SET PROBLEM => From the post on finding the kth smallest element in a sorted matrix, reproduce word for word the passage that begins at the words "LeetCode 378. Kth" and ends after "element in the matrix.".

SELECTED EXTRACT =>
— Begin —

LeetCode 378. Kth Smallest Element in a Sorted Matrix

Question

Given an n x n matrix where each of the rows and columns is sorted in ascending order, return the kth smallest element in the matrix.

Note that it is the kth smallest element in the sorted order, not the kth distinct element.

You must find a solution with a memory complexity better than O(n^2).

Example 1:

Input: matrix = [[1,5,9],[10,11,13],[12,13,15]], k = 8
Output: 13
Explanation: The elements in the matrix are [1,5,9,10,11,12,13,13,15], and the 8th smallest number is 13

Example 2:

Input: matrix = [[-5]], k = 1
Output: -5

Constraints:

• n == matrix.length == matrix[i].length
• 1 <= n <= 300
• -109 <= matrix[i][j] <= 109
• All the rows and columns of matrix are guaranteed to be sorted in non-decreasing order.
• 1 <= k <= n2

Source: https://leetcode.com/problems/kth-smallest-element-in-a-sorted-matrix/

Solution

Generally, there are three ways to find the kth smallest/largest element: 1. Max Heap 2. Min Heap 3. Quick Sort. We will skip quicksort for now in this blog post.

If using max heap, we should instantiate a max heap with size of k, and fill the heap with the first k elements of the matrix (it is the initilization process). Then we traverse the rest of elements in the matrix. If an element e is greater than the heap top, drop it; otherwise, pop the heap top and push element e. After this process, elements in the max heap are k-smallest elements. And the heap top is the result. However, because we need to traverse the whole matrix (can be optimized but still on the order of O(n^2)) and do not utilize the order feature of given matrix, the time complexity will be O(n^2*log(k)).

In the other solution, we treat a sorted matrix as n sorted list. So it can be regarded as an extension of finding kth smallest element in two sorted list. The difference is that we do not use n variables to store indexes on list and compare them, but use a min heap to do this job.

The main difference between max heap solution and min heap solution:

We use the max heap to find k-smallest elements by traverse the matrix and comparing elements with the heap top. For min heap, we get k-smallest elements by other means and use min heap to find largest one of them (the kth smallest element).

class element {
    // matrix[x][y]
    int val;
    int x;
    int y;

    public element(int _val, int _x, int _y) {
        this.val = _val;
        this.x = _x;
        this.y = _y;
    }
}

// min heap, Time Complexity O(k*log(k))
public int kthSmallest2(int[][] matrix, int k) {
    int n = matrix.length;
    int numSortedRow = Math.min(n, k);
    PriorityQueue<element> minHeap = new PriorityQueue<>(numSortedRow, new Comparator<element>() {
        @Override
        public int compare(element o1, element o2) {
            return o1.val - o2.val;
        }
    });
    for (int i = 0; i < numSortedRow; i++) {
        minHeap.add(new element(matrix[i][0], i, 0));
    }

    int result = 0;
    // treat a sorted matrix as n sorted lists
    for (int count = 0; count < k; count++) {
        element e = minHeap.poll();
        result = e.val;
        if (e.y < n - 1) {
            minHeap.add(new element(matrix[e.x][e.y + 1], e.x, e.y + 1));
        }
    }
    return result;
}

— End —

DATASET EXTRACT =>
— Begin —

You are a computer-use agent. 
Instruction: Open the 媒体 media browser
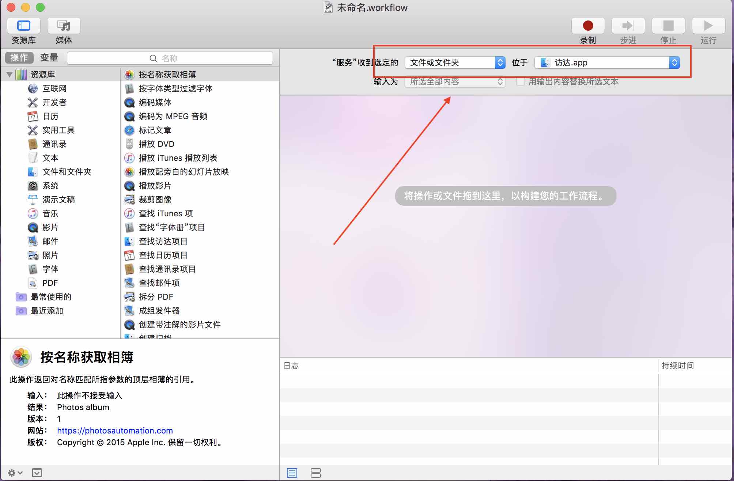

— End —

ANSWER TO THIS PROBLEM =>
LeetCode 378. Kth Smallest Element in a Sorted Matrix

Question

Given an n x n matrix where each of the rows and columns is sorted in ascending order, return the kth smallest element in the matrix.